- WHAT YOU WILL DO -
Rewrite the entries from the line that contains "Click the workspace search command bar" through the last entry, swapping "Export" for "Save" and keeping everything else the same.

- RECORDS FOR THE EXERCISE -
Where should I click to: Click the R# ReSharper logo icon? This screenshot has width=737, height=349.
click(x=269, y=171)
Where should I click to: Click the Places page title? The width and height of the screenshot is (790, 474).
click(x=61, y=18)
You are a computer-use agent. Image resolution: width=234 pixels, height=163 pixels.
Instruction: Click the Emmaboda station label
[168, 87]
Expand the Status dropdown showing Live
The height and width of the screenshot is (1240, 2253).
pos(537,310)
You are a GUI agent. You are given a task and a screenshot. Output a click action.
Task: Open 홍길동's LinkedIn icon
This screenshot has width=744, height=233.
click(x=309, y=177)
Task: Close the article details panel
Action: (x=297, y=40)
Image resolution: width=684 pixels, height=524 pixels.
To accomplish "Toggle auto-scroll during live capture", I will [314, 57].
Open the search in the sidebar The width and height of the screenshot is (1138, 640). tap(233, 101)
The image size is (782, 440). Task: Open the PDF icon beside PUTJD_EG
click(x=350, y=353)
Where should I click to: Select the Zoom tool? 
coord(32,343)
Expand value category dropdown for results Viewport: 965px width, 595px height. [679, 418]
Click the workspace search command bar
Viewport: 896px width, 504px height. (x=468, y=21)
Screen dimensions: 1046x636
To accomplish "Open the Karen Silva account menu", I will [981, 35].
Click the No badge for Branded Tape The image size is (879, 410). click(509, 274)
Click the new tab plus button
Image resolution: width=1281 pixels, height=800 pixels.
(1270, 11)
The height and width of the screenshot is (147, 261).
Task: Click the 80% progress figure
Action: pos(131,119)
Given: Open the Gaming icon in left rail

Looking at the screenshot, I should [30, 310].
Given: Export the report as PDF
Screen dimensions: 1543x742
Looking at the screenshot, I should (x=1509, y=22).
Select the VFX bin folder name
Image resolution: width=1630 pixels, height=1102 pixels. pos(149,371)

- THE REPLY -
Click the workspace search command bar
Viewport: 896px width, 504px height. (x=468, y=21)
Screen dimensions: 1046x636
To accomplish "Open the Karen Silva account menu", I will [981, 35].
Click the No badge for Branded Tape The image size is (879, 410). click(509, 274)
Click the new tab plus button
Image resolution: width=1281 pixels, height=800 pixels.
(1270, 11)
The height and width of the screenshot is (147, 261).
Task: Click the 80% progress figure
Action: pos(131,119)
Given: Open the Gaming icon in left rail

Looking at the screenshot, I should [30, 310].
Given: Save the report as PDF
Screen dimensions: 1543x742
Looking at the screenshot, I should (x=1509, y=22).
Select the VFX bin folder name
Image resolution: width=1630 pixels, height=1102 pixels. pos(149,371)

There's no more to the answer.